- **Supplied data**
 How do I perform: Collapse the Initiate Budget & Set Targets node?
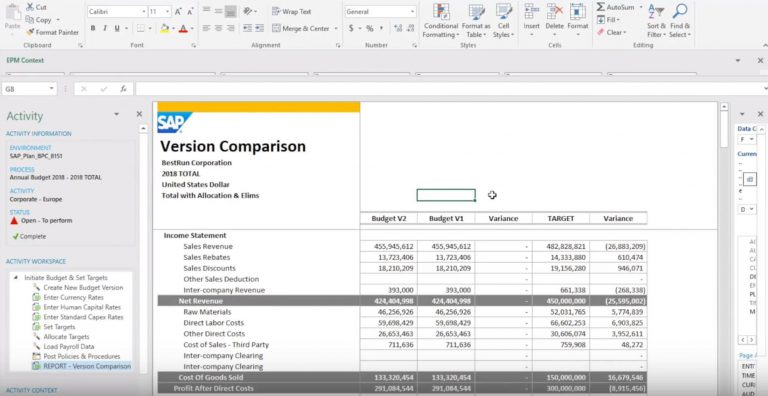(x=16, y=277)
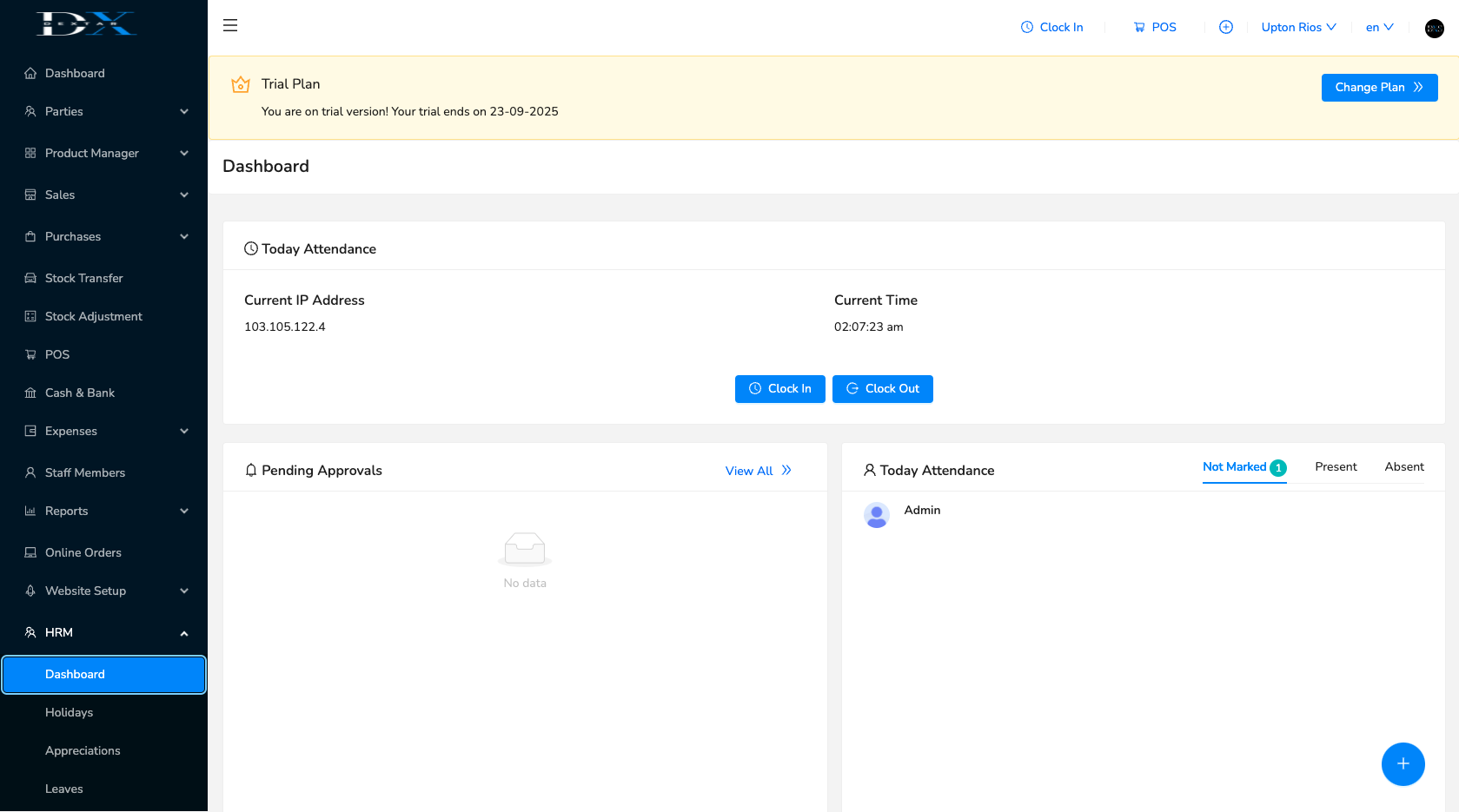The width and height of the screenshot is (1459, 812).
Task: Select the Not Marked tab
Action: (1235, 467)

* * *

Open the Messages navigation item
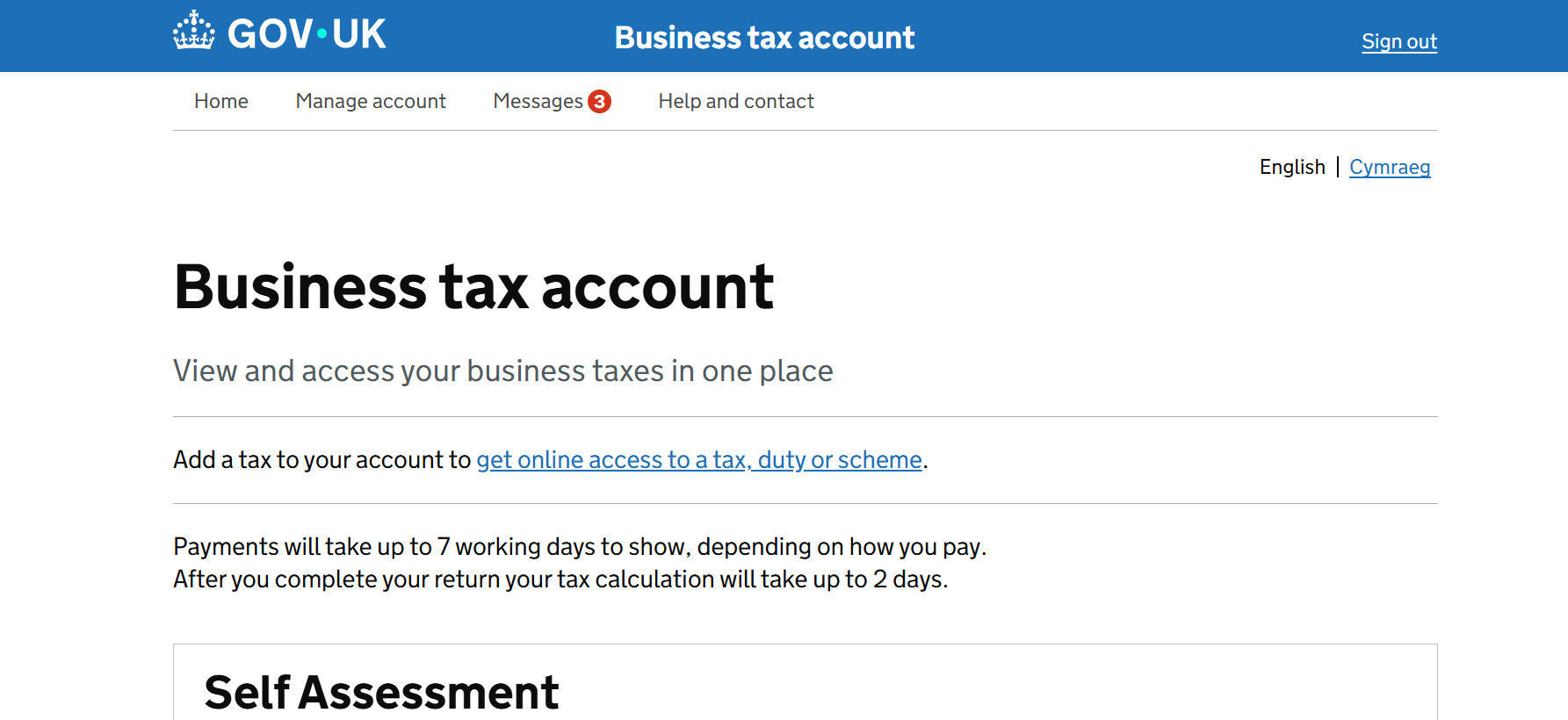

---

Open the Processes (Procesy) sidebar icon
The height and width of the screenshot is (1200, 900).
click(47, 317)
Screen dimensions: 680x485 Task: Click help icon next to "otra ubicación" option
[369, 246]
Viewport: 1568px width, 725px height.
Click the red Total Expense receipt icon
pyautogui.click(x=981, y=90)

- **Exercise prompt**
In the rows from the line with "Viewport: 1568px width, 725px height." up to and including the line with "pyautogui.click(x=981, y=90)", change "red" to "green" and write out only those lines, with nothing else altered.

- **Output for this task**
Viewport: 1568px width, 725px height.
Click the green Total Expense receipt icon
pyautogui.click(x=981, y=90)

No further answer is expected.